In the illustrated embodiment, a convection shell 144 (e.g. window) permits passage of the radiation 64 toward the permeable barrier 122. The permeable barrier, selective barrier, or semi-permeable, or selectively permeable barrier 122 effectively passes selectively the hydrogen into the chamber 124. In some embodiments, the permeable barrier 122 may be not permeable, and may simply be a material barrier in order to pass heat into the chamber 124. This would relegate the collector core 143 into a simple solar energy collector converting radiation 64 into heat at the barrier 122, to be transferred by convection into the flow 152 through the chamber 124.
Typically, a wall 146 of the convection shell 144 may be transparent to the radiation 64 at the frequencies thereof. Accordingly, a water flow 148 through the chamber 120 may absorb some of the radiation 64, but allow much of it to pass through to the barrier 122. The barrier 122 typically absorbs the radiant energy 64, converting it to thermal energy that can be convected back from the barrier 122 into the water flow 148 in the chamber 120.
Typically, the surface 150 of the barrier 122 is a catalyzed surface promoting dissociation of the water flow 148 into its constituent oxygen and hydrogen. Accordingly, the flow 152 in such an embodiment is or contains hydrogen dissociated out of the water flow 148. Optionally, the surface 154 on the inner diameter of the barrier 122 may also be a catalyzed surface promoting catalytic conversion of the hydrogen from the flow 152 into ammonia.

▸ **Provided data**
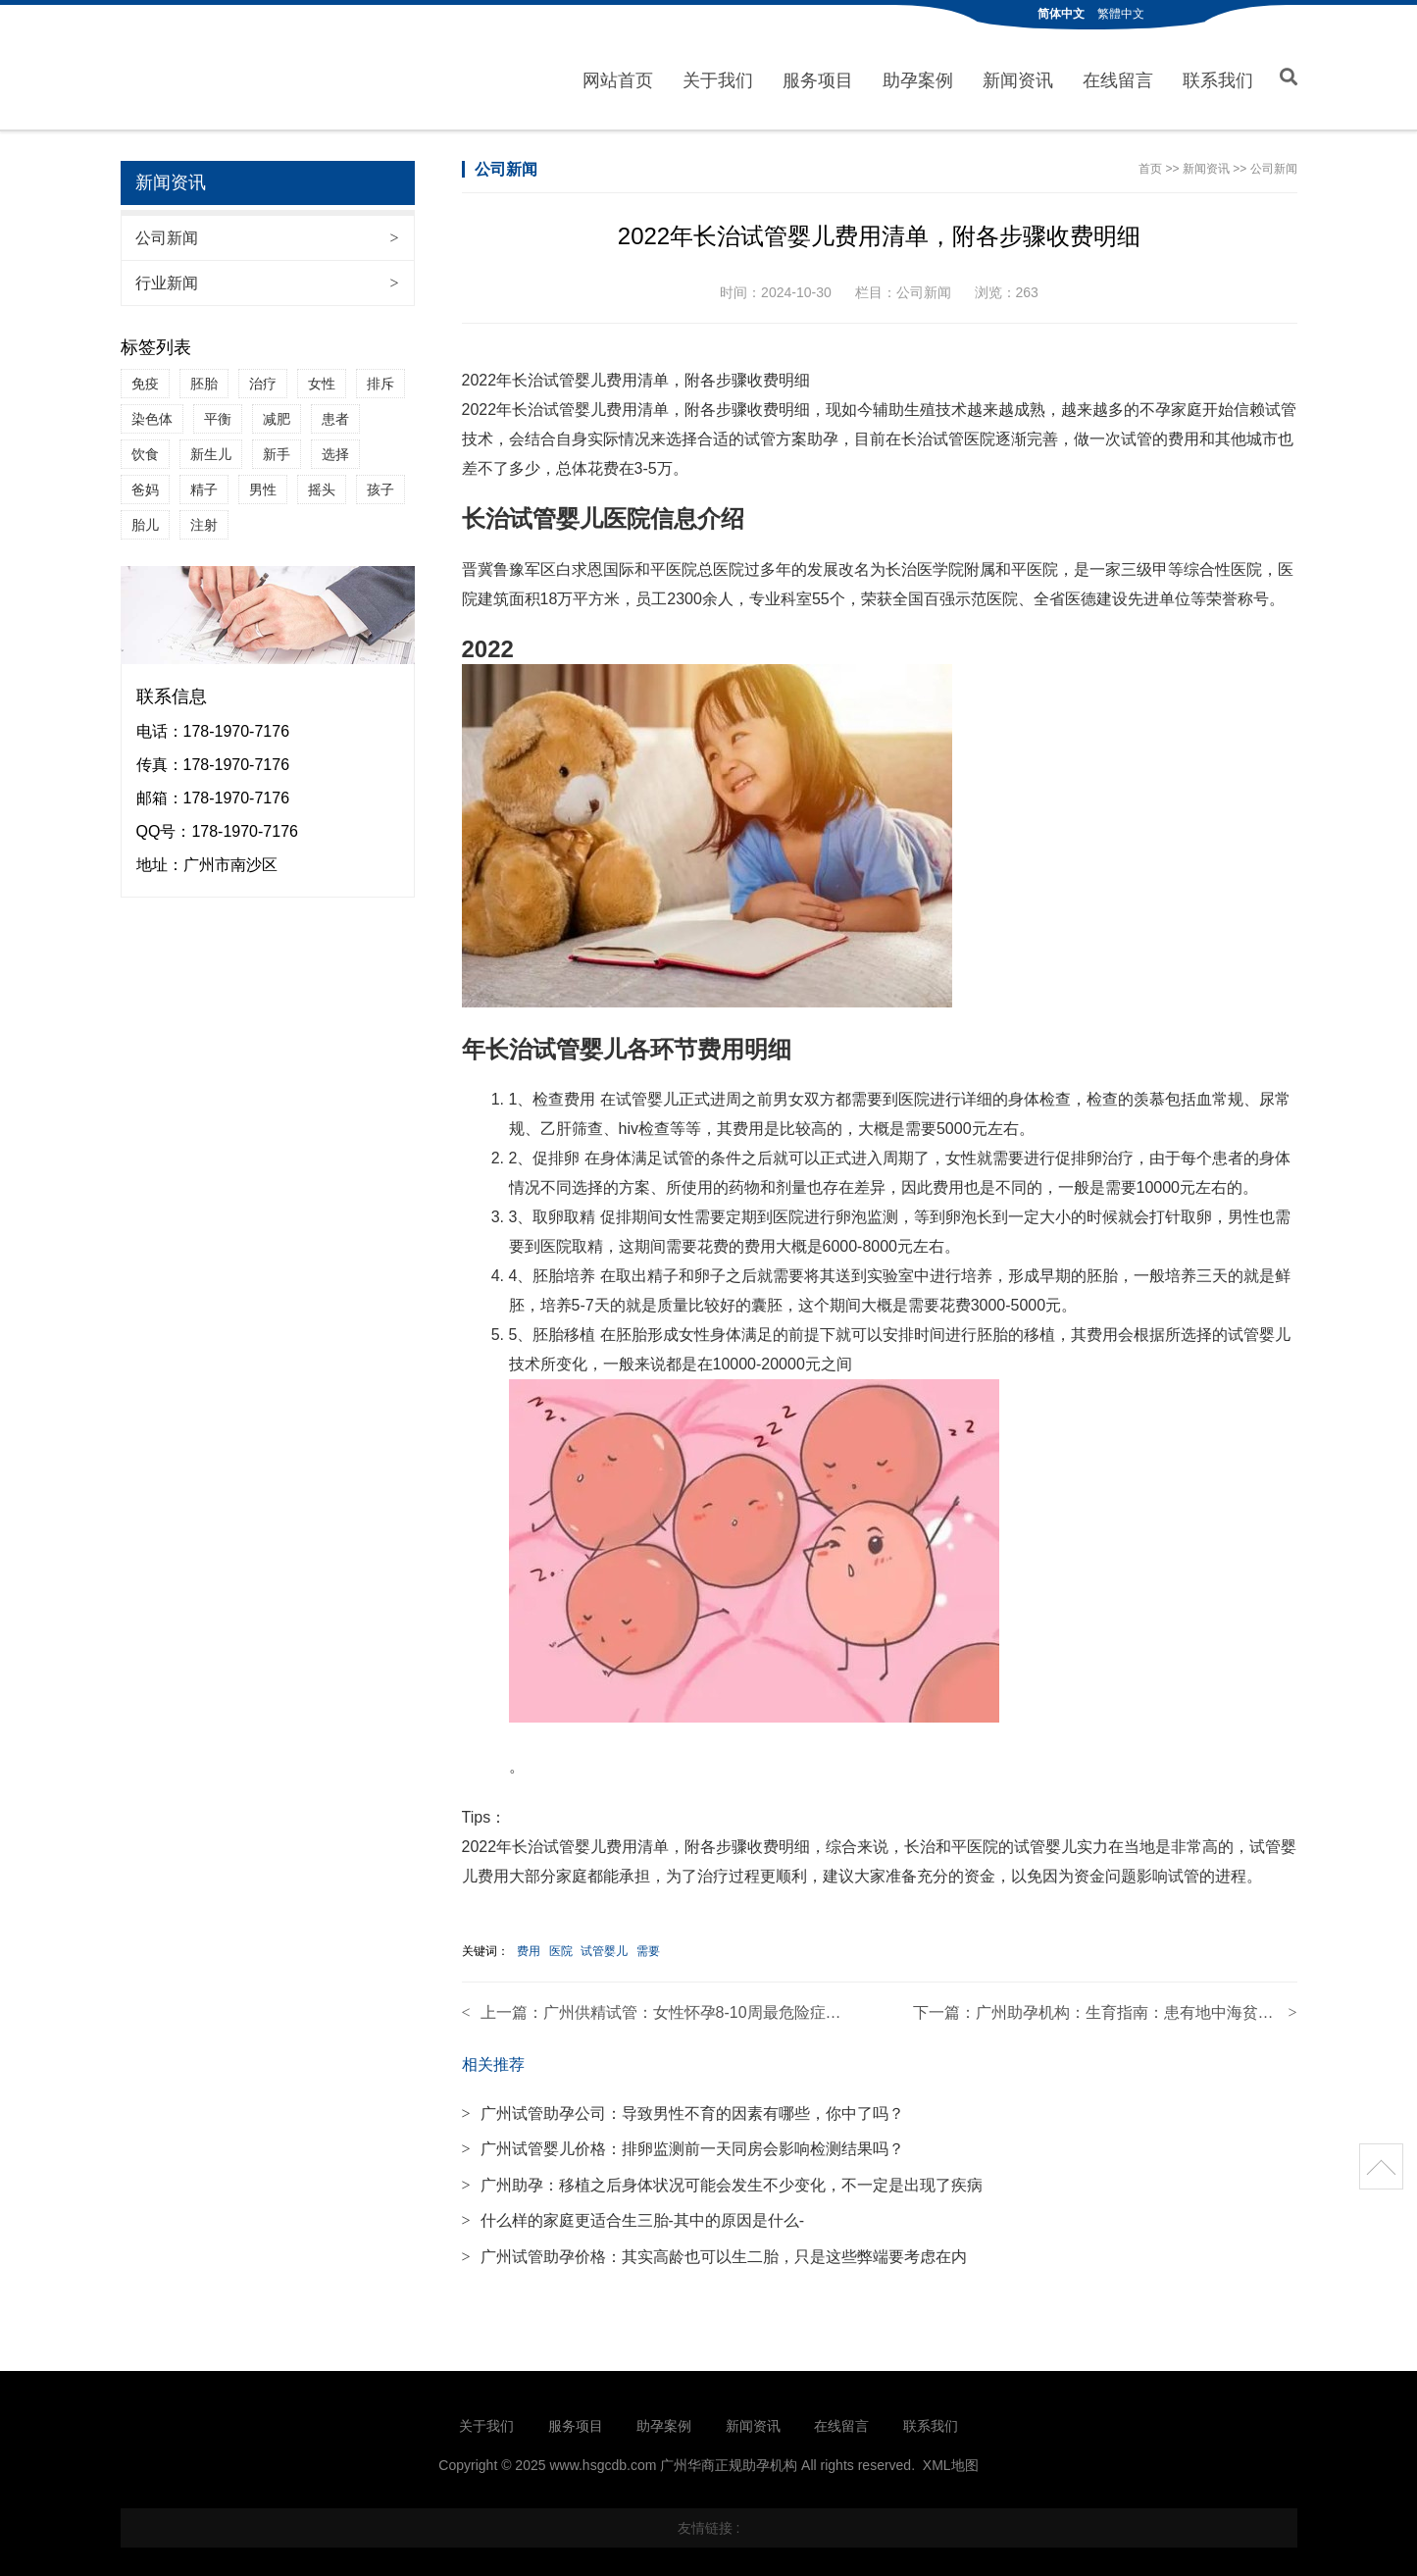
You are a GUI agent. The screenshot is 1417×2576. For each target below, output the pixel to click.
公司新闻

▸ **Tasks and exercises**
a: In the collector core passage, what does surface 150 of the barrier promote?
b: Write the next part of the collector core passage, starting after its final sentence.

▸ **Results by task**
a: Dissociation of the water flow 148 into its constituent oxygen and hydrogen.

b:
For example, if the flow 152 includes a sweep gas 126 comprising nitrogen, and the temperatures are appropriate with a catalytic surface 154, then hydrogen passing through the semi-permeable barrier 122 into the chamber 124 may react at a particularly suitable threshold energy level, or a substantial fraction may react when energized to the appropriate threshold level, such that catalysis on the catalytic surface 154 may provide a very high reaction rate or sufficiently high reaction rate to convert substantially all of the hydrogen in the flow 152 into ammonia.
Referring to FIG. 6, a semi-permeable barrier 122 in certain embodiments may be a proton conductor. Chemical and diffusion processes may be completely adequate through semi-permeable barriers 122. In certain embodiments, the catalyzed reactor 140 or some other semi-permeable barriers 122 may be formed as proton conductors. In such an embodiment, a wall may include a conductive mesh 156, 158 sandwiching a catalytic surface 152 and barrier membrane 160 therebetween. Electrical potential applied to the layers 156, 158 of conductive mesh, may provide an electrical drive potential for electrophoresis or electrically driven migration of certain species.
For example, in the illustrated schematic, a large multiply charged anion 162 may form the principal structure of a matrix, interspersed with certain comparatively large singly charged cations 164. In this matrix of large anions 162 and comparatively large cations 164, the comparatively small hydrogen ions 166 or protons 166 may pass through the barrier 155.
One of the benefits of an apparatus in accordance with FIG. 6 is the driving potential of electrophoresis, which can be substantial. Nevertheless, in experimental systems in accordance with the invention, the concentration-driven migration of hydrogen through a semi-permeable barrier 122 of porous ceramic has been found to provide practical efficiencies for production, separation, and collection of hydrogen.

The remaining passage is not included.